The description of the specific process, random initialization of the neural network and replay buffer of the agent. When the sample of the buffer is less than 3000, it will enter the random exploration stage. The vehicle dynamic information is obtained from the vehicle sensors, while the static road information is obtained from the RSU static processing module. The road information is cut into a 56×56 matrix with the center of gravity of the intelligent vehicle implementing the vehicle-based dynamic processing module. Then, the matrix and sensor information of two consecutive frames are stacked to synthesize the cooperative state matrix. The neural network module is used to output the steering wheel and throttle control quantity with normal distribution noise according to the cooperative state matrix, and finally the control quantity is handed over to the CARLA simulation environment for execution. In the next step, the vehicle dynamic information is obtained from the vehicle sensors, while the static road information is obtained from the RSU static processing module. By using the vehicle-based dynamic processing module, the road information is cut into a 56×56 matrix. Then, the matrix and sensor information of two consecutive frames are stacked to generate the next moment cooperative state matrix. The next moment cooperative state matrix is used by the reward function module to output the specific reward value. The cooperative state matrix, control quantity, reward, and next moment cooperative state matrix is stored in the replay buffer as a tuple. When there are more than 3000 experiences in the buffer, the normal distribution noise begins to attenuate and the training stage is entered. Minibatches of samples are extracted from the replay buffer to train the actor-critic network by the gradient descent method, while other networks are updated by the soft update method. The network parameter module is first used to obtain and upload the neural network parameters before aggregation; and after aggregation, it is used to obtain the shared model parameters and distribute the parameters to the agents for local update. This process loops until the network converges.
(6) Feasibility analysis; The proposed control method based on FTD3 algorithm still play its performance even with communication delay. This is mainly due to the algorithm characteristics of transmitting only neural network parameters and the algorithm setting of selecting specific networks to participate in aggregation. These advantages reduce the communication requirements, and facilitate the implementation in the existing Wi-Fi and 4G environment with broader application.

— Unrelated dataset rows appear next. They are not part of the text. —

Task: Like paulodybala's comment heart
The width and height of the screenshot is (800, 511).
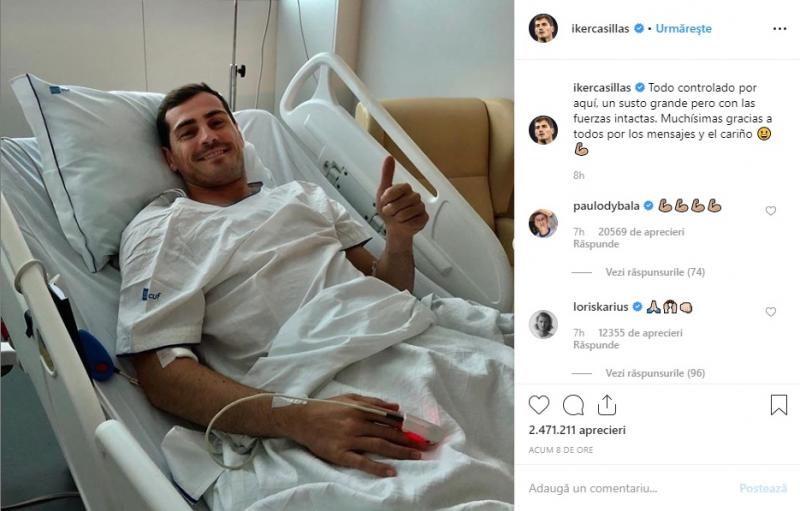Action: click(770, 211)
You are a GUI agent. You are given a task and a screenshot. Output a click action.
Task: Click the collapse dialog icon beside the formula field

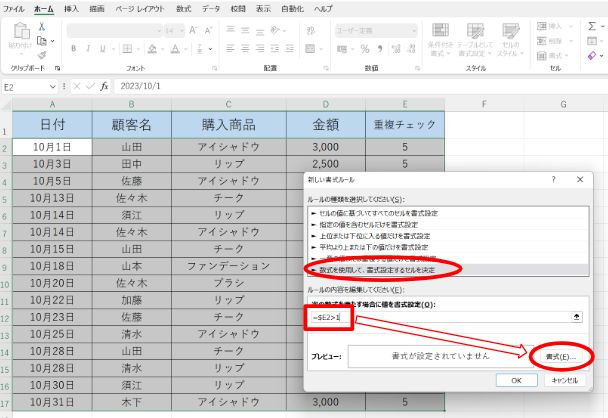(576, 317)
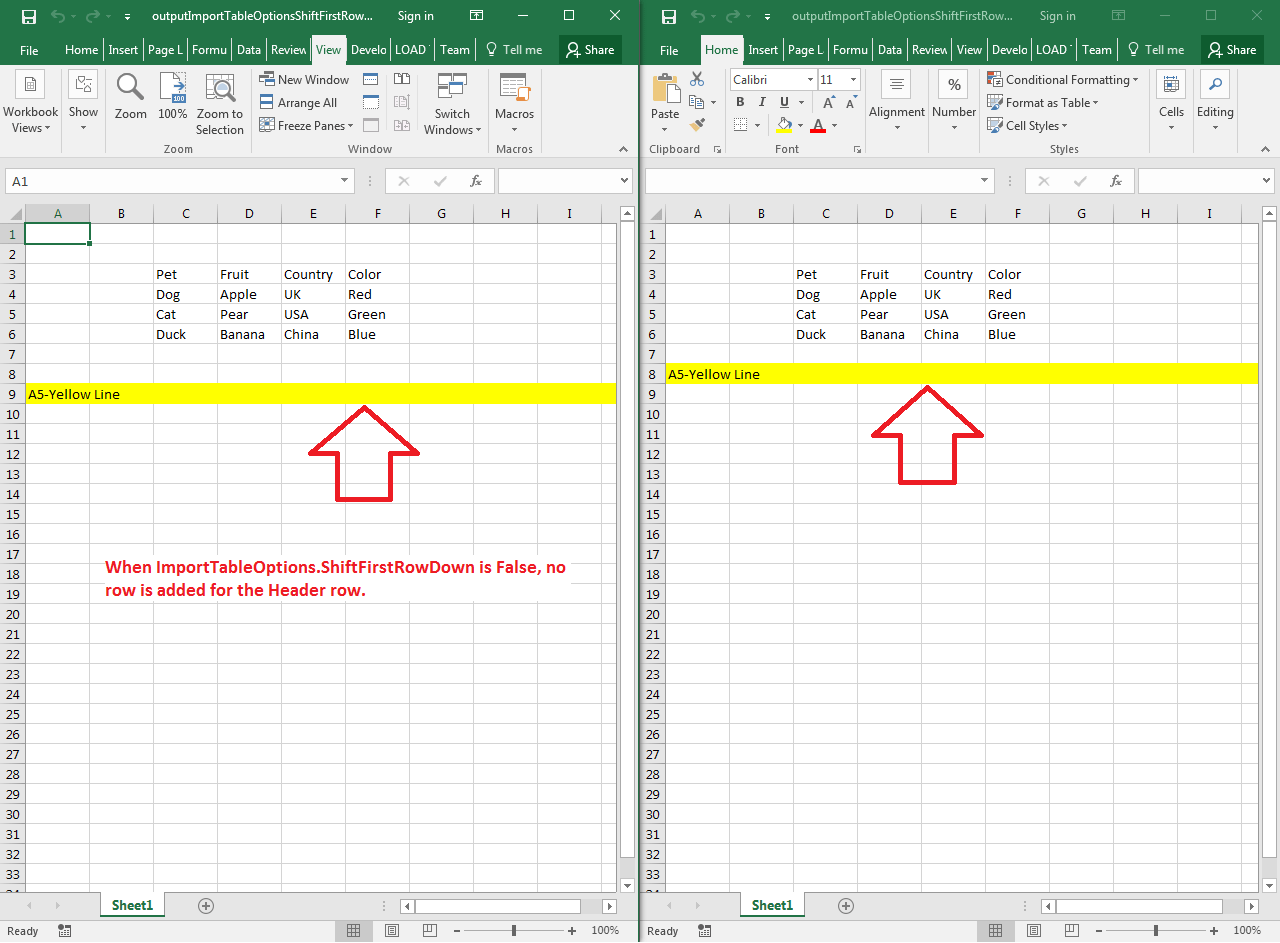Screen dimensions: 1280x943
Task: Toggle Bold formatting
Action: coord(740,102)
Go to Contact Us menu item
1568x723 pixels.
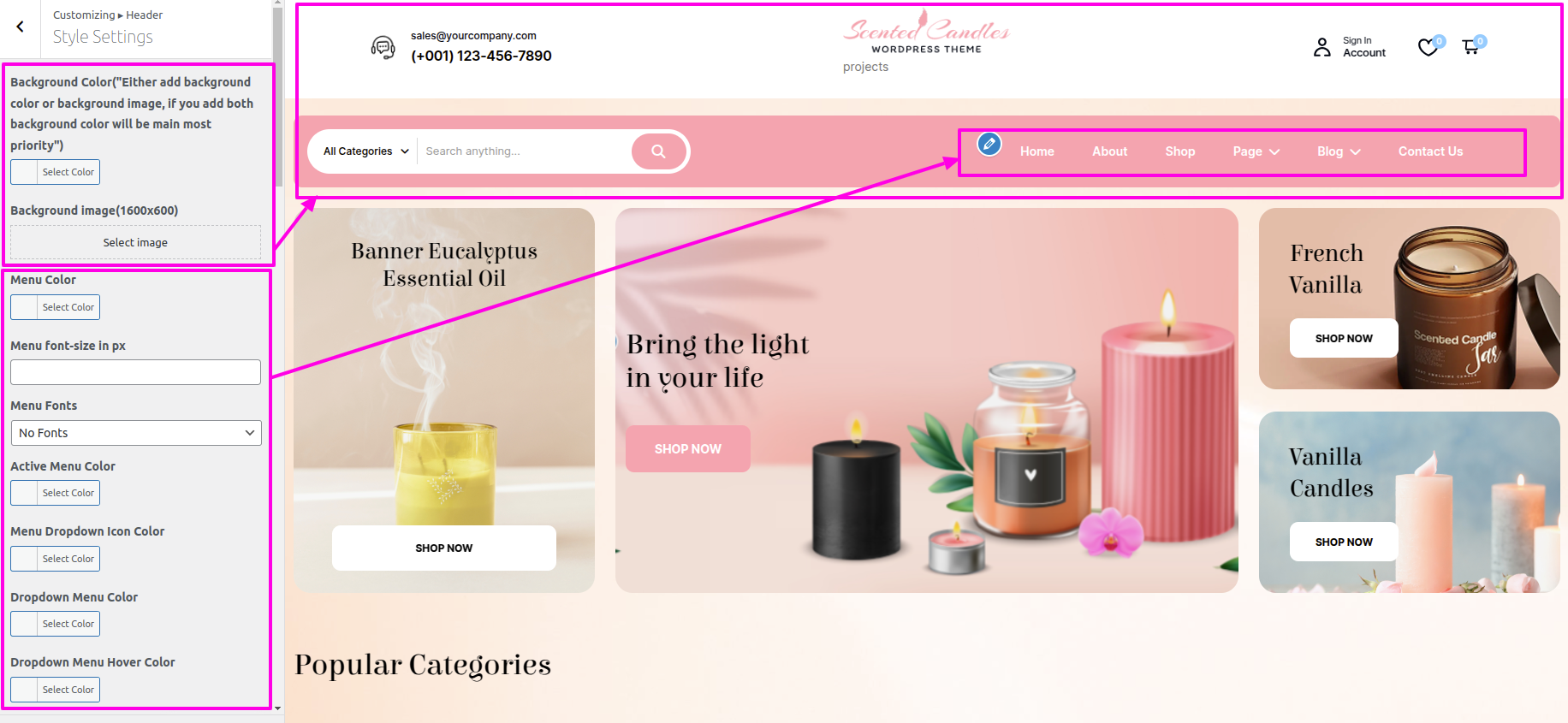1430,151
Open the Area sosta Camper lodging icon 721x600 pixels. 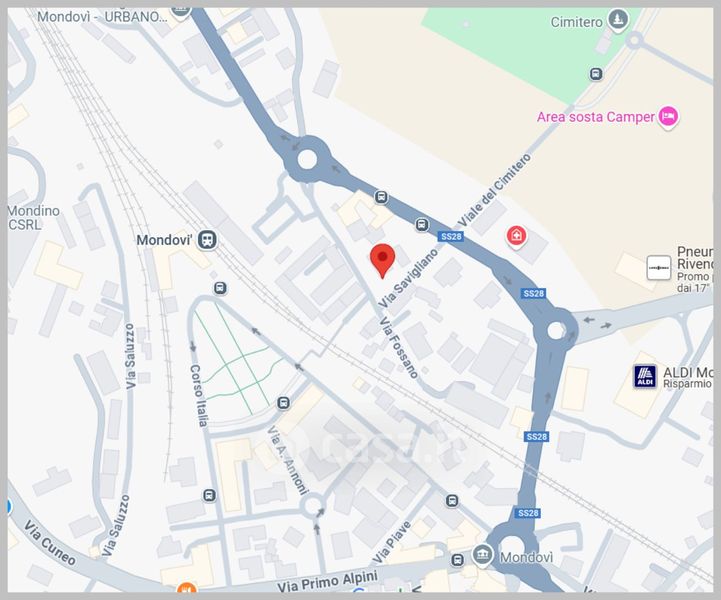pyautogui.click(x=668, y=117)
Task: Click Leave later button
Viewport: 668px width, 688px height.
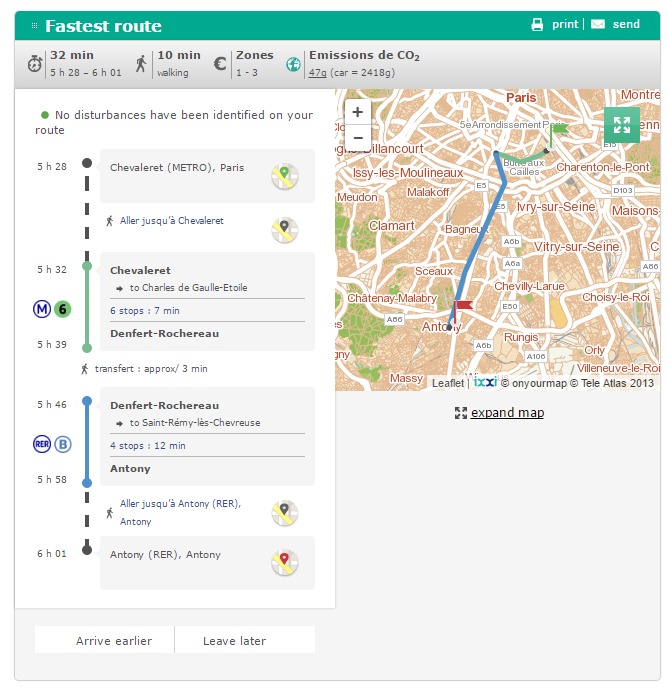Action: coord(234,640)
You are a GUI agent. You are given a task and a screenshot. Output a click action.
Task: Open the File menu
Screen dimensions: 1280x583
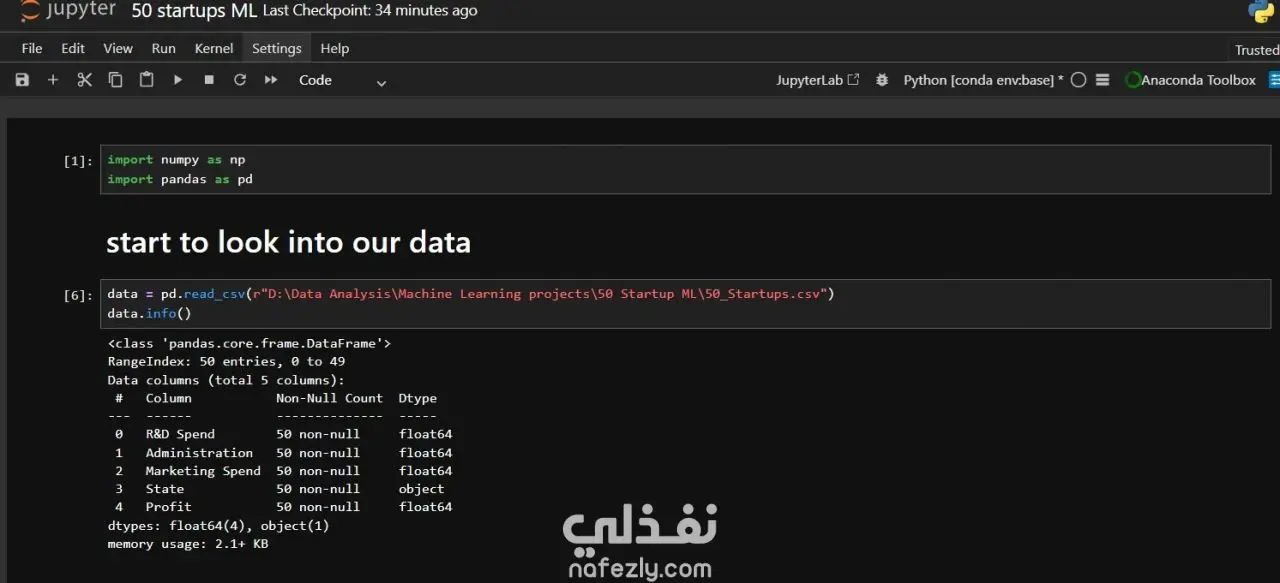click(x=32, y=48)
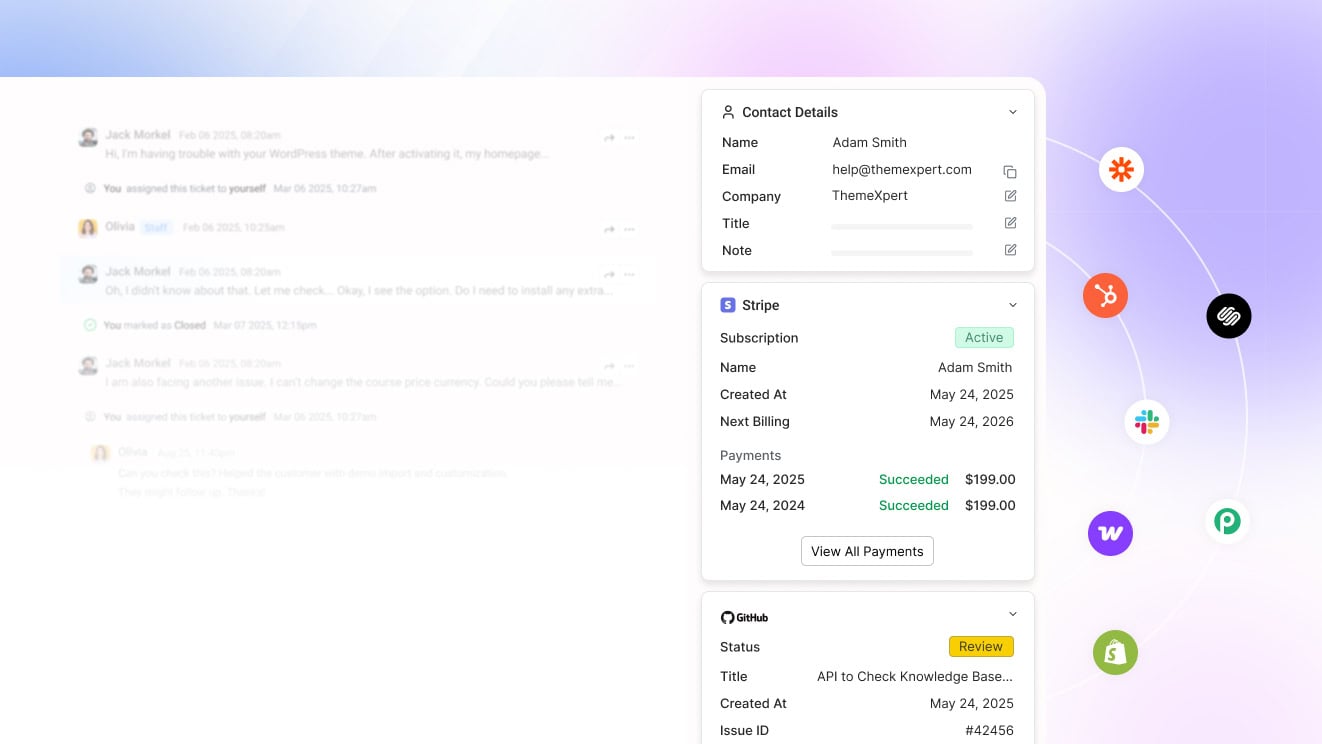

In summary, the present disclosure uses a vehicle-road cooperative control framework based on the RSU static processing module and the vehicle-based dynamic processing module. An innovative cooperative state matrix and reward function are constructed by the RSU advantage, and realize the cooperative sensing, training and evaluation at the same time. By using the system, the cooperative vehicle-road control can be implemented in practice. Moreover, the proposed FTD3 algorithm realizes the deep combination of FL and RL, and improves the performance from 3 aspects. First, RSU neural network participates in aggregation instead of training, and FTD3 only transmits neural network parameters to protect privacy and prevent the difference of neural networks from being eliminated too quickly: Second, FTD3 selects only specific networks for aggregation to reduce the communication cost; Third, FTD3 aggregates only target critic networks with smaller Q-values to further prevent overestimation. Unlike the hardwired FL and RL, FTD3 realizes the deep combination.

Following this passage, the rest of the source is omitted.